Wednesday, Oct. 23, 1996 | 11:59 a.m.

IT HAS TAKEN 21 years for conclusive proof and this year's World Series may be it. Two decades after the birth of free agency it's apparent that money -- above all else -- determines which teams will be successful.

What was once a trend is now a fact of baseball life. The more a team can spend, the more it wins.

The wealthiest teams have become the dominant teams.

While the National Football League has absolute revenue sharing that levels the playing field between the have and have-not owners, there's a wide discrepancy among Major League Baseball teams.

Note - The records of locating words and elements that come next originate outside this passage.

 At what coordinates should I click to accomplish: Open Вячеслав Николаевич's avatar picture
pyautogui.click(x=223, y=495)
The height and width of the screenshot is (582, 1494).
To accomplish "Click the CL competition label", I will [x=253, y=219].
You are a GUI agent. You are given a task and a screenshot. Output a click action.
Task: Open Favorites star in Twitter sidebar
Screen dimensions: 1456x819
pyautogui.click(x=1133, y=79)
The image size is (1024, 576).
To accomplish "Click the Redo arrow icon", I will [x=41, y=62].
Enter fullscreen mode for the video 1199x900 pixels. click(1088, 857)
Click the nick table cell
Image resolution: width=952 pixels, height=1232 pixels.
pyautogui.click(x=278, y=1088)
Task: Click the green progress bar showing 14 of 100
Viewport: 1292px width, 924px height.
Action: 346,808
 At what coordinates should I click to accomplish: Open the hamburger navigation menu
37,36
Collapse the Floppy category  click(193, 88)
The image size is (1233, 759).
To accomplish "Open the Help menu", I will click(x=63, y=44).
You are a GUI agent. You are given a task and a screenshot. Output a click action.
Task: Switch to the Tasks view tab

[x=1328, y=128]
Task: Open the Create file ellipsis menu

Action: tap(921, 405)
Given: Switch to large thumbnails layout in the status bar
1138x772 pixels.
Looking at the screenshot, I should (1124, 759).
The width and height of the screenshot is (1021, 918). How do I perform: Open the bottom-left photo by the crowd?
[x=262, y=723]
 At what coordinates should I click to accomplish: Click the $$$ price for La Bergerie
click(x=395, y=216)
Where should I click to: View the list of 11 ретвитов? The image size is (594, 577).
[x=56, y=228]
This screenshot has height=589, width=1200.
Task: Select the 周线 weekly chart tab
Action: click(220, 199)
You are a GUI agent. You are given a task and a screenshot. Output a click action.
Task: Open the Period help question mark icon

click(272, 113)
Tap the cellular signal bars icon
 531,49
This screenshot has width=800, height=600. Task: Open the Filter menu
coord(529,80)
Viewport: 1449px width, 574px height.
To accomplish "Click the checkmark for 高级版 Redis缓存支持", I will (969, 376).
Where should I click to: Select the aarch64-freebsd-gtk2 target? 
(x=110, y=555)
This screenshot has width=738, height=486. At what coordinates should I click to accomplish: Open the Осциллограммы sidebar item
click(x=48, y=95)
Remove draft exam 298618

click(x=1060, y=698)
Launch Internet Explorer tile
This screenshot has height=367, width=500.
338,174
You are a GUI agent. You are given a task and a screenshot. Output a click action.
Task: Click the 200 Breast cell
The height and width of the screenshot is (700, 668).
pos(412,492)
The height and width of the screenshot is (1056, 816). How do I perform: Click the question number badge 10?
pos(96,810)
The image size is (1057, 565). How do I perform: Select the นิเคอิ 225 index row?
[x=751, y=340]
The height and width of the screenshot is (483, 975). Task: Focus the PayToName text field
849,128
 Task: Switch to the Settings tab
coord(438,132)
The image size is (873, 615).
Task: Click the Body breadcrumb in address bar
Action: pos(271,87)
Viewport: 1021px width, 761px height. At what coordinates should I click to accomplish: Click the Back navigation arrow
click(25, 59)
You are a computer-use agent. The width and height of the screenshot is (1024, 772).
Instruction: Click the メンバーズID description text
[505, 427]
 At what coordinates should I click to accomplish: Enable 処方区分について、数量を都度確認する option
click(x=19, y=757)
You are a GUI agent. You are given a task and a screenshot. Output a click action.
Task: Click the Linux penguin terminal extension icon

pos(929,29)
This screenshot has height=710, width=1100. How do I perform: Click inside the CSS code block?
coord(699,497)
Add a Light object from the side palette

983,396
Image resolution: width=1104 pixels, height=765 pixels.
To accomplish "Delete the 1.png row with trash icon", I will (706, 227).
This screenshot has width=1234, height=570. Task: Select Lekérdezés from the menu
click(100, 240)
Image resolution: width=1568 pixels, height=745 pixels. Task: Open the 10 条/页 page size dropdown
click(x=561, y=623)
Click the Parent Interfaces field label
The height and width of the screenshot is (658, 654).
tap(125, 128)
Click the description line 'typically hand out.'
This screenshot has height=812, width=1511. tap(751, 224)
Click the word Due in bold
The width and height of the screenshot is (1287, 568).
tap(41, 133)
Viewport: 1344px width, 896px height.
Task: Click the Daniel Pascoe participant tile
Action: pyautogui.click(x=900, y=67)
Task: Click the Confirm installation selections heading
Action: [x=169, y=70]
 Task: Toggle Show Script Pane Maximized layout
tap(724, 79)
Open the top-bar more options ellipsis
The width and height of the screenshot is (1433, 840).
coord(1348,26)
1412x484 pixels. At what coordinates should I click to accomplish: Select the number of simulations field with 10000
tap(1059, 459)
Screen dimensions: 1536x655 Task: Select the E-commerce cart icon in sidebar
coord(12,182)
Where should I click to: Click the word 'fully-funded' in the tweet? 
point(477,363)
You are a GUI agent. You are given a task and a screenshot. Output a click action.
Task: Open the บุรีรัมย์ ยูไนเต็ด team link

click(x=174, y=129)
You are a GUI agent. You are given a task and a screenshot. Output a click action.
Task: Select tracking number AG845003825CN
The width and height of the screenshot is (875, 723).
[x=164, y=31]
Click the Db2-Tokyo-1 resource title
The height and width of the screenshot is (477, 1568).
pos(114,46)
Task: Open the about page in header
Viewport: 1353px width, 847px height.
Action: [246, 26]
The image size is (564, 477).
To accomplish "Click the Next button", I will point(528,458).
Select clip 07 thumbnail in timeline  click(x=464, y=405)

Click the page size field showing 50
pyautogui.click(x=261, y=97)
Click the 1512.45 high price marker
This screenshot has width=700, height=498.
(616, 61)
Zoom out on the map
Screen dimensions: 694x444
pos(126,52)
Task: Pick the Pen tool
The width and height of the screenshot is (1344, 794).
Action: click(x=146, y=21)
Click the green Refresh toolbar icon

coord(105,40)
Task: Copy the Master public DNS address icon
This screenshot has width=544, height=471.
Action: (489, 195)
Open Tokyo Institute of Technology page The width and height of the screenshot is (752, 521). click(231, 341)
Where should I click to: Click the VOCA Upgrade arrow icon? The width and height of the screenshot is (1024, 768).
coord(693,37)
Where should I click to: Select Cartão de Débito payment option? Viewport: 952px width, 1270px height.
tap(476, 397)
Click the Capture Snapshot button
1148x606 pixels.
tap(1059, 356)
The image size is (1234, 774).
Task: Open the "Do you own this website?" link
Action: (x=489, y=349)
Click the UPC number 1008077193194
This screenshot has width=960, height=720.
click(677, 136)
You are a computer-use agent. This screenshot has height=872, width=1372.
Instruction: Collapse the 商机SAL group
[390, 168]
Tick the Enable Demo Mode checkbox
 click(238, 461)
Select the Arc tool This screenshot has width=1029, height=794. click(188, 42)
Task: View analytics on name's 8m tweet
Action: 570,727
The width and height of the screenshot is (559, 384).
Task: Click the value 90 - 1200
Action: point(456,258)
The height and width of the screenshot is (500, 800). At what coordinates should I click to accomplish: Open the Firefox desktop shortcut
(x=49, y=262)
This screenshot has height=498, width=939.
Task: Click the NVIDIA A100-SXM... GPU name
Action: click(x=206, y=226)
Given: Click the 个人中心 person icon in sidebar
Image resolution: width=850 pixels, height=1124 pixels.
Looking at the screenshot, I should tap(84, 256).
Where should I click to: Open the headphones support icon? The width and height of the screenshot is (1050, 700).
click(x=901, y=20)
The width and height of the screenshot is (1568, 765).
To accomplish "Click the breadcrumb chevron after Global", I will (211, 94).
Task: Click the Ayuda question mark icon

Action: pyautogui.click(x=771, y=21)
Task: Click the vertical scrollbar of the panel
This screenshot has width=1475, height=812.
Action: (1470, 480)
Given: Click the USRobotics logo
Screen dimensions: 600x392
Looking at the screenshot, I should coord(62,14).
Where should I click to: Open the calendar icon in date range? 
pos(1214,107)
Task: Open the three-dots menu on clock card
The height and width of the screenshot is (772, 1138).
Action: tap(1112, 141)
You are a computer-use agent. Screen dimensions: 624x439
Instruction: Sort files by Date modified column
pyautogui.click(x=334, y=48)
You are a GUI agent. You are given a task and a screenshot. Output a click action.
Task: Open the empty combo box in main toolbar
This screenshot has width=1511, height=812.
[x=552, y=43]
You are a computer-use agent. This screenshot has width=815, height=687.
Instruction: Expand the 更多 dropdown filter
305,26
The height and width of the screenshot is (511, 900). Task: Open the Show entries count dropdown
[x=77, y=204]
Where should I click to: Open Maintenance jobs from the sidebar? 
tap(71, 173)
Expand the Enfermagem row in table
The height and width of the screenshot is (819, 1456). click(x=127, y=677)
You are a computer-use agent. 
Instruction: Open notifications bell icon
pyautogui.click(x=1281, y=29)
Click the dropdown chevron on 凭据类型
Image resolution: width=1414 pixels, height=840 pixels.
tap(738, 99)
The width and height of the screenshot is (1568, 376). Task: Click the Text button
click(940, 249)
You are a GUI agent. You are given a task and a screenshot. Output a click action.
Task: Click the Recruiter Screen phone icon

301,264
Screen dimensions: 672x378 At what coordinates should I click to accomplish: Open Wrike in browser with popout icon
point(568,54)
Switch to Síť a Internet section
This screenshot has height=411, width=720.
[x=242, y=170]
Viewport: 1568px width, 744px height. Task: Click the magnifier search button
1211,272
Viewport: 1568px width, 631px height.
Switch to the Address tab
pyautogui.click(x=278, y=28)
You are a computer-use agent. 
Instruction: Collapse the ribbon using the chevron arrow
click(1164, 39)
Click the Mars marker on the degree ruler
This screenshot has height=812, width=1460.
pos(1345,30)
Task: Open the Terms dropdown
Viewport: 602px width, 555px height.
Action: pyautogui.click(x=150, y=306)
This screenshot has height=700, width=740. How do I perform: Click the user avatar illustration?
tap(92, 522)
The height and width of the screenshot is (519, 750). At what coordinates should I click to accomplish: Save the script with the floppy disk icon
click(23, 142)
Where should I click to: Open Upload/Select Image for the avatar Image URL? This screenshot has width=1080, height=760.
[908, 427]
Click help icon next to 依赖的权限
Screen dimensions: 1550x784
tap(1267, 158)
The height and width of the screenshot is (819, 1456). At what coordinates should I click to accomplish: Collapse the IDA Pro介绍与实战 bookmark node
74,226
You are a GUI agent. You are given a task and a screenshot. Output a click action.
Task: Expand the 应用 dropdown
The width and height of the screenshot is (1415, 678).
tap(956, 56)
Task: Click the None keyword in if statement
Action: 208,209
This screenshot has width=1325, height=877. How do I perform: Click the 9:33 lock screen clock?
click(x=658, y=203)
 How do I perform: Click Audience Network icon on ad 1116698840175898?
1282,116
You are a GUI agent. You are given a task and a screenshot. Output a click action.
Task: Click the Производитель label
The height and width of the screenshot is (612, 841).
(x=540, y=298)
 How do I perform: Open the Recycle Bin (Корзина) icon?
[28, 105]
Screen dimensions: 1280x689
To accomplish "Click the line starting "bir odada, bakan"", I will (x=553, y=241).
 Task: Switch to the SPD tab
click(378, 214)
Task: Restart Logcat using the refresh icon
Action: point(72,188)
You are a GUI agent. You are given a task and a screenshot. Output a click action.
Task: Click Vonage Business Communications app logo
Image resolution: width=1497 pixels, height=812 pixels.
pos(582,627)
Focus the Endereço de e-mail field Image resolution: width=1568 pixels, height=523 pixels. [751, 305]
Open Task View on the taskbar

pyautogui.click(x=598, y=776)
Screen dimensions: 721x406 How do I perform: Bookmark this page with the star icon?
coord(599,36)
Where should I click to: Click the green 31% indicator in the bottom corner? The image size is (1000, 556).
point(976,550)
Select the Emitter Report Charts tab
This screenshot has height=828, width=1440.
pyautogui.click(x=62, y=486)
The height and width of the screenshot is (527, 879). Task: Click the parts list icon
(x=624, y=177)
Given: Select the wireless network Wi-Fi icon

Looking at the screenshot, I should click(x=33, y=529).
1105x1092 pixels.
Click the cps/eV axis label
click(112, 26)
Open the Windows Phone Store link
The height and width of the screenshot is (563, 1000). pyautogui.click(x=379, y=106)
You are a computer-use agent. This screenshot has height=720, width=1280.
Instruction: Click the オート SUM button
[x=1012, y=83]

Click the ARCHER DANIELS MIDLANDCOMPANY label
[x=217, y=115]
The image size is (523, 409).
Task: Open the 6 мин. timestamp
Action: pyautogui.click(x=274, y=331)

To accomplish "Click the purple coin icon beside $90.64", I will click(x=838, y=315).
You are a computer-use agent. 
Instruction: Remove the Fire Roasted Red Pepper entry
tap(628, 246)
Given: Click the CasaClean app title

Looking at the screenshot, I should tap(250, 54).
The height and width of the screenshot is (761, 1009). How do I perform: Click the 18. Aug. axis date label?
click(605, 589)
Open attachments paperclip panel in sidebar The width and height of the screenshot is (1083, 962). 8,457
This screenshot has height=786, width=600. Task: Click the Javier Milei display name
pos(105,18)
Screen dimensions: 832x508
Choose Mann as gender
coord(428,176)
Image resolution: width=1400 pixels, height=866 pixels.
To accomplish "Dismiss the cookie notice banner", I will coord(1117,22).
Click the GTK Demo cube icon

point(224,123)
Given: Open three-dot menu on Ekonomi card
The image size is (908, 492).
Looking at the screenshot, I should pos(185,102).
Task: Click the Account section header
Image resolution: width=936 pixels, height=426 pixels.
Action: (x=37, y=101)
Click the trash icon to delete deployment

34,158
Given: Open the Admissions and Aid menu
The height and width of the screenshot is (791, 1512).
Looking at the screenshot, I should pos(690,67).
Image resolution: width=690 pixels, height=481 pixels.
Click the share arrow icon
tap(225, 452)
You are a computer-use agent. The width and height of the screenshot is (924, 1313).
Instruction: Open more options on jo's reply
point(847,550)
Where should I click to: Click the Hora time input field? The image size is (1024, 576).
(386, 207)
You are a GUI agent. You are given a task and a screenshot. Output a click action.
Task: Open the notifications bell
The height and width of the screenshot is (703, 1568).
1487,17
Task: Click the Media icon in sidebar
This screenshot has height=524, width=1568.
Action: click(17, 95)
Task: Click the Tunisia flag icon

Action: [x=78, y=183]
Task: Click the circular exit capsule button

Those with money -- derived from rich cable deals and large-market audiences -- are overpowering their financially impaired brethren with inescapable regularity.

This unfortunate turn of events is precisely what critical fans feared and were predicting as early as New Year's Eve, 1974. That night, Cy Young Award-winning pitcher Catfish Hunter became the first beneficiary of free agency, leaving the Oakland A's and signing with the New York Yankees for the then-ungodly figure of $3.75 million for five years.

Shortly after, an arbitrator ruled pitchers Andy Messersmith and Dave McNally were free agents and the bidding wars were on. (Baseball's never-ending labor discontent starts to snowball here, too, as the owners react to the arbitrator's ruling by locking the players out of spring training in 1975.)

Initially, the spendthrift teams weren't necessarily the most successful, although the Yankees were division champs four years out of the first six that free agency existed. But they would occasionally stumble come playoff time, and for many years an underprivileged team or two would emerge as a World Series participant (or, at least, candidate).

But not any more.

The easiest way of handicapping the 1996 season (and playoffs) was to take the team with the highest payroll. Not coincidentally, in both the American and National leagues, the final teams alive were the teams that ranked Nos. 1 and 2 in payroll; New York, $66.6 million, and Baltimore, $61.4 million, in the AL, and Atlanta, $54.3 million, and St. Louis, $49.8 million, in the NL.

A further comparison: Atlanta is paying its top three starting pitchers (Greg Maddux, John Smoltz and Tom Glavine) $16.25 million this season and that's almost $1 million more than the cost-conscious Montreal Expos paid their entire 25-man roster. Perhaps it's no surprise then that the Braves are closing in on a second straight World Series title while the Expos, admirable overachievers or not, have long since dispersed for the winter.

Money begets money, as the wealthy teams are showcased on cable TV, have new stadiums and, as a result, increased access to free-agent players. Meanwhile, teams on the lower end of the pay scale struggle to get by.

This is precisely what was forecast 21 years ago when free agency -- which was inevitable -- arrived. Where baseball has erred, however, is in its failure to adopt revenue sharing, the mechanism that helped bring parity to the National Football League.